Nueva York es un clásico. No necesitamos haberla visitado para habitarla desde siempre, para sentir cómo sus calles y avenidas, sus parques y sus monumentos conviven con las calles y monumentos de las otras ciudades, las que sí hemos leído de primera mano. Hay muchos lugares que he visitado una sola vez, ciudades por las que he pasado con prisa, distraído o sin interés; pero a Nueva York he ido cientos de veces con la atención puesta a punto. A veces he acompañado al protagonista de una novela que camina por sus calles y traza nombres enormes durante el recorrido; otras veces la visito en blanco y negro, y me dejo guiar por los movimientos de cámara de un director de culto; o arribo a todo color y me río cada sábado por la noche, en vivo. La he visto en taxi, en el metro, desde un autobús, desde el espacio y llena de tiburones. La he soñado en un sueño en el que la vi como “una ciudad invencible frente a los ataques / de todo el resto del mundo”.

Sin embargo, los clásicos, así hayan sido leídos figurativamente, merecen de nosotros, de quienes los amamos, la cortesía de la lectura literal. Después de la recepción indirecta, de la intuición de sus detalles, de la sensación de su sintaxis; por respeto, hay que leerlos. La grandeza de Don Quijote y de la Commedia se sospecha en sus repercusiones, y se comprueba en su lectura. Se debe leer Fausto, se debe presenciar Las Meninas, se debe visitar Nueva York. Para saber por qué las conocemos, por qué todos las conocen, por qué se obstinan en formar parte de nuestra vida.

Sé que con Nueva York ocurre lo que con el resto, con El ciudadano Kane, con Moby Dick, con La guerra y la paz, con Crimen y castigo, con La piedad, con la Novena sinfonía de Beethoven: contiene y supera con creces todas las referencias, comentarios, glosas y derivados. Nueva York es simultáneamente la ciudad de la King Kong de 1933, la de 1976 y la de 2005; las contiene a todas, pero ninguna la rebasa o la atrapa. Las tres son meros atisbos, incompletos, una milésima parte.

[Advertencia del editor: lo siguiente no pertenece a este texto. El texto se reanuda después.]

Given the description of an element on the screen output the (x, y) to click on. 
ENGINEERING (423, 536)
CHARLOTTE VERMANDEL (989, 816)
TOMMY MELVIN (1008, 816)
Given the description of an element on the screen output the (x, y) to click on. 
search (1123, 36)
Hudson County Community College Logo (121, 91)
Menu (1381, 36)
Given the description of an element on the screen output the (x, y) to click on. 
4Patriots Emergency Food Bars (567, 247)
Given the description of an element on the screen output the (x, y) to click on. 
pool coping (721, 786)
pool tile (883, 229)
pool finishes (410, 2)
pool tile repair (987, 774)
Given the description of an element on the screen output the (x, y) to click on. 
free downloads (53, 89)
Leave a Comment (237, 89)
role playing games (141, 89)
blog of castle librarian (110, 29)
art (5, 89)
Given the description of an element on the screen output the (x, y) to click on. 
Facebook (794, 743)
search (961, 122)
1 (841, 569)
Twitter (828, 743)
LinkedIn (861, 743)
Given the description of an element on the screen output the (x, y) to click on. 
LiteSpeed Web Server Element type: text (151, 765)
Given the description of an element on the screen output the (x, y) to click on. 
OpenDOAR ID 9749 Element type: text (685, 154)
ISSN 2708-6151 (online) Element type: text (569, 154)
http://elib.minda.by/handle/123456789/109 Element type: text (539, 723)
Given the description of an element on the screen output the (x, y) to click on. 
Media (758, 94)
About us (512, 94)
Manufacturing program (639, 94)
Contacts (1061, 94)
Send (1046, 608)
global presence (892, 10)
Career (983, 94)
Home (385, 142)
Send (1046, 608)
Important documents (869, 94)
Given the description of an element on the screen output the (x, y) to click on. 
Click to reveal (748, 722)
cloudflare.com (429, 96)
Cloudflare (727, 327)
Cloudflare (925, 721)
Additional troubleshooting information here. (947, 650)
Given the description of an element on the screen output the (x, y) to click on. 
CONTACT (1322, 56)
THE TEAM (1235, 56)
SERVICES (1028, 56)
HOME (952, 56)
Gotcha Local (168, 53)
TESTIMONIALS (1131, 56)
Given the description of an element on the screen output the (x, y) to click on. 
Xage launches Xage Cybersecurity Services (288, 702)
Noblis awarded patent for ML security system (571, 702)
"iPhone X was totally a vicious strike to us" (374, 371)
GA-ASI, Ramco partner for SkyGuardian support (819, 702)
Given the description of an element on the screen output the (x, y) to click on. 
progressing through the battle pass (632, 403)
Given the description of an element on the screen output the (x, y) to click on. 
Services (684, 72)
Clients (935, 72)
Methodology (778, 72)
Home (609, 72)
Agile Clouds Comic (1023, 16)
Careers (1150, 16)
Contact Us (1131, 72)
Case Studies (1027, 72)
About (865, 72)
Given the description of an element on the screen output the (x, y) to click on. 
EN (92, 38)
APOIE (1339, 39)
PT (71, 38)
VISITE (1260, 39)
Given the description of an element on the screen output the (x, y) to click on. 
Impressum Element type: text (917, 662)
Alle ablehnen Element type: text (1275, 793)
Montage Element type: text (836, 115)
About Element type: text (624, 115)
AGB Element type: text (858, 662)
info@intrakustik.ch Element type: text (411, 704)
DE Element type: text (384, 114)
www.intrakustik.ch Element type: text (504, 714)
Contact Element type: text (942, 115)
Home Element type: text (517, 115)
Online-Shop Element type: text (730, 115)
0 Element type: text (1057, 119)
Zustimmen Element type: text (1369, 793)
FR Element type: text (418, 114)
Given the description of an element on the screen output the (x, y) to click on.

En la mesa de noche amontono las obras que he de leer; esperan con paciencia para volver a ser leídas, y ser leídas por primera vez. Ahí mismo se agazapa una ciudad hecha de “Innumerables calles concurridas, grandes alturas de hierro, esbeltas /finas, ligeras, que se elevan espléndidamente hacia los claros cielos”, quizá pronto consiga un boleto de avión y me mude, por unos días, de la contraportada a la primera página.